There are more than enough news items about self-driving cars. Still, the actual introduction of them onto the road is not going smoothly. Incidents during test situations have led to questions about their reliability but other issues also play a role in the acceptance of self-driving cars. Berfu Ünal, from the UG/Campus Fryslân and UG department of Psychology, is conducting research into this. Despite all of the scepticism, she is convinced that someday, we will be quietly reading while whizzing over the asphalt.
Berfu Ünal and her colleagues are researching the acceptance of ‘connected self-driving vehicles’. ‘If we have self-driving cars, then it is important that they mutually share data, for example on speed, turning or braking. If they communicate, they can then also respond to one another. That is why we are using the word “connected”. Indeed, this sort of system would probably be safer in practice than just one self-driving car amidst “normal” cars.’
Due to practical constraints, Ünal is only looking at acceptability for the time being. ‘Acceptability is about the willingness of people to embrace a new product in advance. This is in contrast to “acceptance”, which is a behavioural change that occurs at the moment that something becomes real.’ Meanwhile, she has inventoried all sorts of previous studies into the acceptability of self-driving cars by drivers but also by passengers, pedestrians and the elderly. As expected, some are more open to the cars of the future than others. ‘Usually, “technology geeks”, men and people with disabilities are fairly positive about self-driving cars. The latter group, for example, are positive because they expect that this development will provide them with more opportunities and will expand their world,’ explains Ünal.
What strikes Ünal is that many previous studies mapped who was positive about self-driving cars but none of them actually looked into why they were positive. In her opinion, this is an essential question. ‘If you know why people are for or against self-driving cars, you can take this into account when designing or introducing them.
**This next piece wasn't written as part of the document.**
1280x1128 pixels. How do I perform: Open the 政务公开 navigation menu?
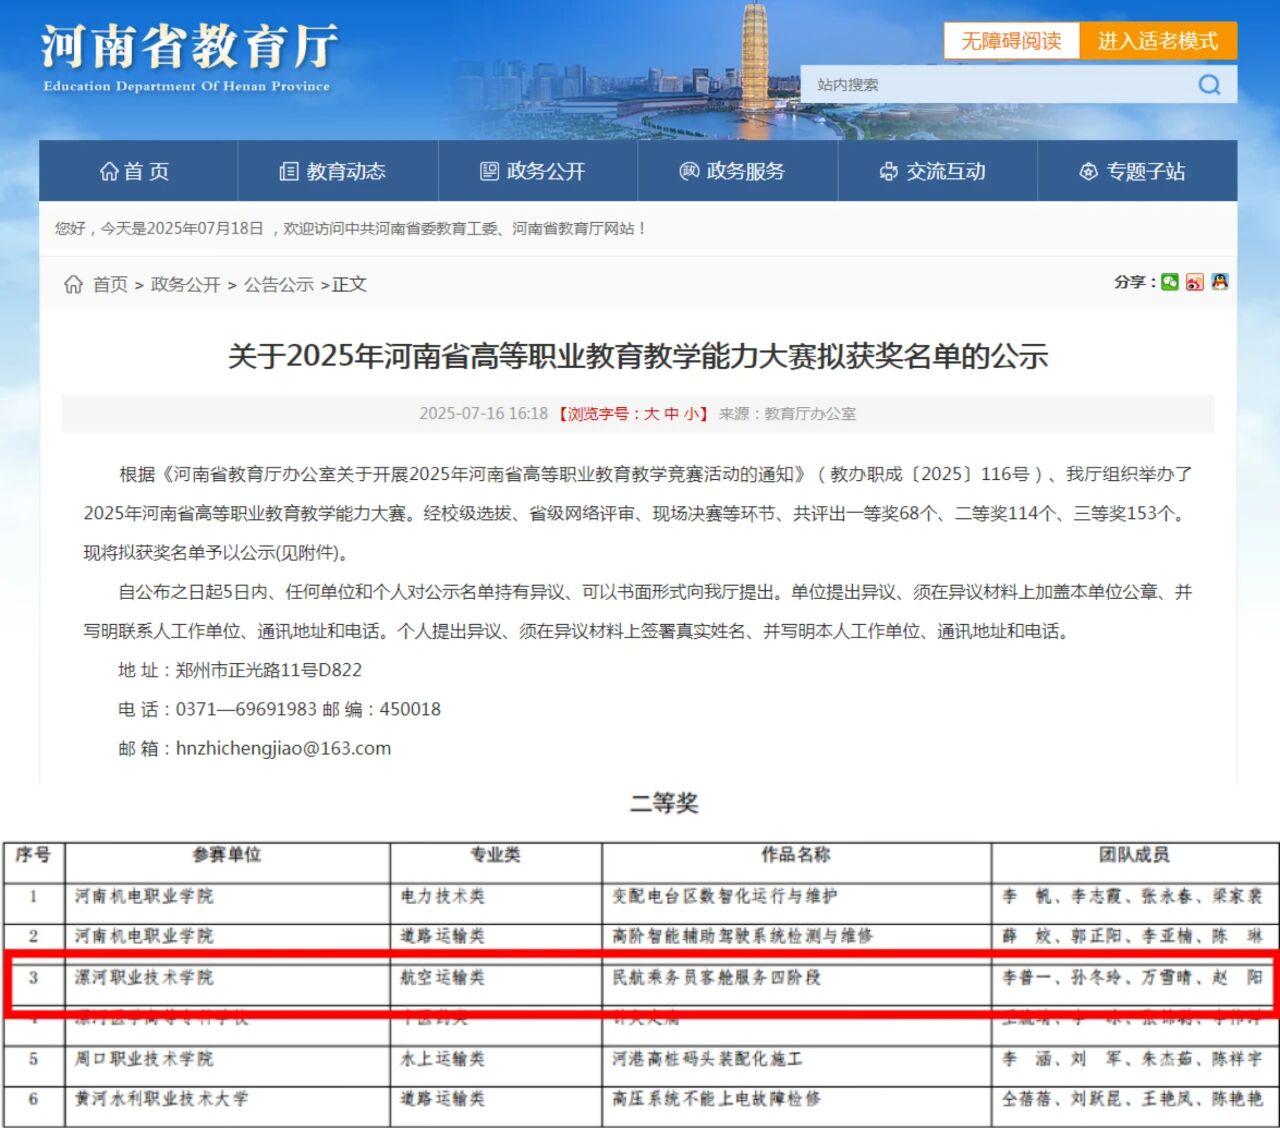point(533,171)
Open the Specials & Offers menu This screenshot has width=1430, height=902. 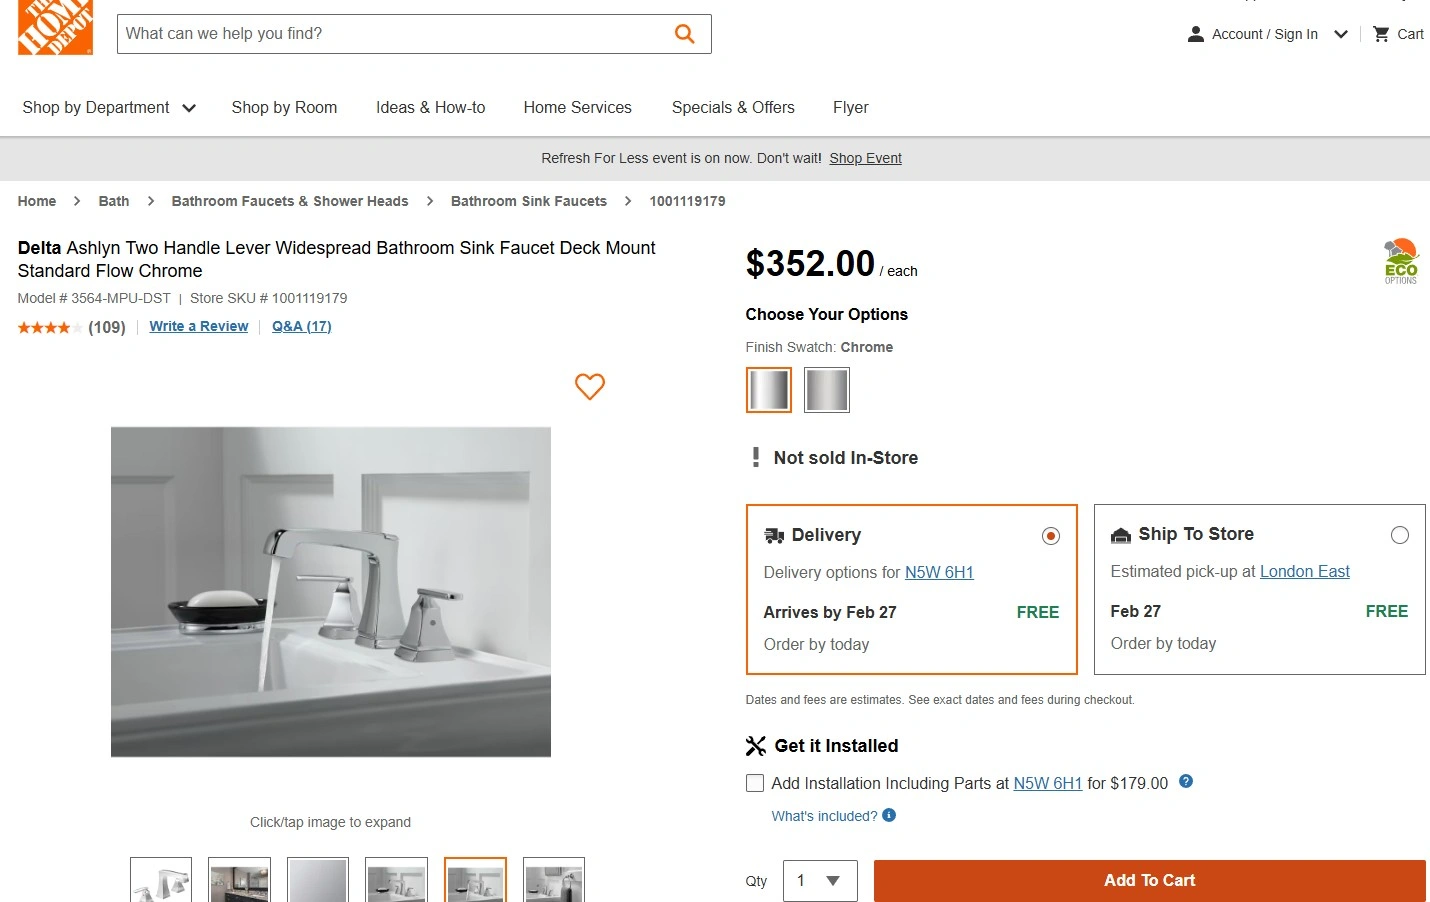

Many things could play a role in this: ideas about freedom, the enjoyability of driving, safety, the feeling of control and the status that such a car can give you.’ At a later stage, Ünal and her colleagues will conduct tests in a closed circuit, where they will gradually adapt the situation bit by bit. They will then be able to see if anything changes in acceptability and what the cause of this is.
The fact that a lot still has to change before self-driving cars can really dominate the streets is quickly apparent from Ünal’s words. This is because infrastructure has to be arranged, clarity about who takes responsibility in accident cases has to be worked out and the role of the policy may change, and so on. Still, Ünal is firmly convinced that the day will come when we allow ourselves to relax and be driven by an automatic chauffeur. ‘Every big change is first accompanied by scepticism or resistance. It brings uncertainty about our lives, wellbeing and autonomy. People often only change their minds when innovations really become part of our lives.’
When asked about her motivation for conducting this research, Ünal starts to beam. ‘It is fantastic that we are a part of this wave of innovation. We are true pioneers.’ She does have one wish for the near future: to sit in a self-driving car some time. ‘I’d find that really special! Until now, I haven’t gone beyond sitting in a “self-driving” simulator.’ For the time being, Ünal will have to make do with the self-driving shuttle bus at the airport.
Berfu Ünal is an environmental psychologist. Among other things, she is conducting research at the UG/Campus Fryslân as part of the EU-funded SUaaVE project (www.suaave.eu). In the SUaaVE project, 10 institutes within Europe are researching the acceptability of self-driving vehicles.